In his recent "100 days" press conference, President Obama named the economists he follows (scroll to "Where the economists are coming from"). The central debate in his mind, he said, is between Wall Streeter Robert Rubin and realative main streeter Robert Reich, with attention to corporate globalism critic Joseph Stiglitz and inflation-breaking Paul Volcker. And he sums up his philosophy nicely: "The truth is," Obama says, "that what I’ve been constantly searching for is a ruthless pragmatism when it comes to economic policy." And: "The touchstone for economic policy is, does it allow the average American to find good employment and see their incomes rise." Sounds OK, but can Obama's "ruthless pragmatism" put America's financial system on a sound and durable footing? Pragmatists lack vision.

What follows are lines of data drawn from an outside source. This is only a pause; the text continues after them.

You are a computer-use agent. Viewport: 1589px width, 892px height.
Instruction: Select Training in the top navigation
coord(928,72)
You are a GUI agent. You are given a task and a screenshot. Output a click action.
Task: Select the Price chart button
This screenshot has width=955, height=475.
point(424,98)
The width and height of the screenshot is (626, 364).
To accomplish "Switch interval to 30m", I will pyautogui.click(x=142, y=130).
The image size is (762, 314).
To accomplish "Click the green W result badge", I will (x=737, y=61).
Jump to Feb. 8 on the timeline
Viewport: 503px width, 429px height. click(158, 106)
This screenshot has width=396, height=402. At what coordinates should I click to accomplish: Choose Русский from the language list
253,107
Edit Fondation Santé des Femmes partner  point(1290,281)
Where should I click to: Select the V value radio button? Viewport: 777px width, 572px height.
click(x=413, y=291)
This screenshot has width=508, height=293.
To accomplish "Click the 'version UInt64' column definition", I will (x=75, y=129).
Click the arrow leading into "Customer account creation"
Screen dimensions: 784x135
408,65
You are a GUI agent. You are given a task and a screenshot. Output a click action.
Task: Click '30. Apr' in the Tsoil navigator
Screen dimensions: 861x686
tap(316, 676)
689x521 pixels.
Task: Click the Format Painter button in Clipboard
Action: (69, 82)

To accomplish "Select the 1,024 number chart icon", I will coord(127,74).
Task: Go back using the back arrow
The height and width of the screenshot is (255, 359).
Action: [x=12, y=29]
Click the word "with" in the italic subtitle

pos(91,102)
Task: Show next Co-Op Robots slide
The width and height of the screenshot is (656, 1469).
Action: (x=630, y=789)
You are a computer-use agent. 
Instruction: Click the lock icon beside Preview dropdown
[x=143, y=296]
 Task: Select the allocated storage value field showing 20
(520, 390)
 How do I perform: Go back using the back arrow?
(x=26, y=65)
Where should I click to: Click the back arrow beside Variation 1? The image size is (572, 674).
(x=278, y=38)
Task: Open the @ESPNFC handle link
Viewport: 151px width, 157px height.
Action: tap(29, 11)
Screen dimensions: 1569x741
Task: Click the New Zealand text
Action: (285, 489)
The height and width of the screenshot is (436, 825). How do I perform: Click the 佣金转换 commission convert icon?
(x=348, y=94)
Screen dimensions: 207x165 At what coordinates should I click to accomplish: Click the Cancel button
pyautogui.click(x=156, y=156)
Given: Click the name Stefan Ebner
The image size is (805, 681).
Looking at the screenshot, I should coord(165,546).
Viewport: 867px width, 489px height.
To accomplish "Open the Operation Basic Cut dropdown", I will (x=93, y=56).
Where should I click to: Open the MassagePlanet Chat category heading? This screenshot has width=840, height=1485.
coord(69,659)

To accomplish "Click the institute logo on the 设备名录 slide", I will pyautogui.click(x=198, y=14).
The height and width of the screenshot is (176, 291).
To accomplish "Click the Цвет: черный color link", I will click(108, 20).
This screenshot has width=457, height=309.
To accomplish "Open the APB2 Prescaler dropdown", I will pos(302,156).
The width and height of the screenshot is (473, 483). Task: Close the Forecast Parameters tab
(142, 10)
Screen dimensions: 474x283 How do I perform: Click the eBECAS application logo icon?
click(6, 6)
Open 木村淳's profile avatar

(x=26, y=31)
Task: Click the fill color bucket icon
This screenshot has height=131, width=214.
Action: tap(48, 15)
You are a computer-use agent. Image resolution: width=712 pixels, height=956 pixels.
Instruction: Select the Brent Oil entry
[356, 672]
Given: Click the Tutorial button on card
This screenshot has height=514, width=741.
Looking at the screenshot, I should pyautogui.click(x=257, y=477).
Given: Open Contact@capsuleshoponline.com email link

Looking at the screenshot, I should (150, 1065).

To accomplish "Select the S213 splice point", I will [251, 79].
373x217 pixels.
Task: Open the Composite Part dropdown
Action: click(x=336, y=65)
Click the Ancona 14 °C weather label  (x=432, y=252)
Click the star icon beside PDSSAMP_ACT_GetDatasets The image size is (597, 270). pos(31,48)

Their ideas work short term, not long. The President needs pragmatisim and vision. Is he listening to people like these:
  • Charles R. Morris, author of The Trillion Dollar Meltdown, argues in a brief but prescient column that "Merrill Makes the Case for Nationalization" (1/29).
  • Henry Kaufman, for decades a leading Wall Street insider, argues here that "We should, therefore, fundamentally re-examine the role of the Fed and the supervision of our financial institutions." He discusses the rise of a "social milieu [of policy makers that] encouraged financial decision makers to cherry-pick the theories that supported excessive risk taking. It discouraged whistle-blowing, not just by risk-management officers in large financial institutions, but also by the economists whose scholarship provided intellectual justification for the financial institutions’ decisions. The consequence was that scholarship that warned of potential disaster was ignored. And the result was global economic calamity on a scale not seen for four generations. (Financial Times 4/28)
  • Steve Waldman: "If you believe, as I do, that we need a root-and-branch reorganization of the financial system, which must necessarily involve the dismemberment and intrusive restraint of deeply entrenched institutions . . ." (4/27)
  • Barry Eichengren of the U.C. Berkeley Dept. of Economics argues that "The Great Credit Crisis has cast into doubt much of what we thought we knew about economics". (National Interest 4/30)
  • Charlie Munger of Berkshire Hathaway says banks will use their “enormous political power” to prevent changes to the industry that would benefit society. (Bloomberg, 5/2)Univ. of Chicago Economist Anna Schwartz, a Friedman/Volcker pure monetarist, says the Bernanke Fed has misjudged the financial crisis (City Journal, Spring '09)
  • Martin Wolf of the Financial Times says "The world economy cannot go back to where it was before the crisis, because that was demonstrably unsustainable. It is at the early stages of a long and painful deleveraging and restructuring. Fortunately, policymakers have eliminated the worst possible outcomes. But there is much more yet to be done before fragile shoots become healthy plants (4/21)
  • Martin Wolf says that "Those who hope for a swift return to what they thought normal two years ago are deluded" (FT 4/28).
  • Joseph Stiglitz (whom Obama follows) here calls for something Wall Street does NOT want: a new global reserve currency (3/26). The findings of the UN panel that Stiglitz chaired are described here (3/26). In this article in the South China Morning Post James Dorn (Cato Institute) challenges Stiglitz. Here the Wall Street Journal is defensively on China's call for a new global reserve currency. (American financial media largely overlooked or suppressed the Stiglitz story and are covering this issue poorly if at all. Shame on us.)
  • Matthew Richardson and Nouriel Roubini punch holes in the Obama administration's case for progress towards restoring banks to solvency (WSJ 5/5).
  • In her post on "The Banks and Orwell," finance blogger Yves Smith isolates some of the doublespeak that Wall Street chieftains are using to resist real regulation. She says that "M. Rodgin Cohen [managing partner of Sullivan & Cromwell] is already leading the fightback [against hostile public opinion]. Yesterday, he even had the gall to say that the system as currently constituted was fundamentally sound. Yes, for him and a handful of Goldman partners, I'm sure that's true, but on planet earth, it's a bit of a different picture." (5/9)

Saturday, March 7, 2009

Civic Media or Civil Disorder?

It's a long shot, to say the least, to speak of the inevitability of civic media in resolving the global economic crisis. Long, perhaps, to the point of whistling in the wind or tilting at windmills. Yet there are reasons, strong ones, to do so. Here are some.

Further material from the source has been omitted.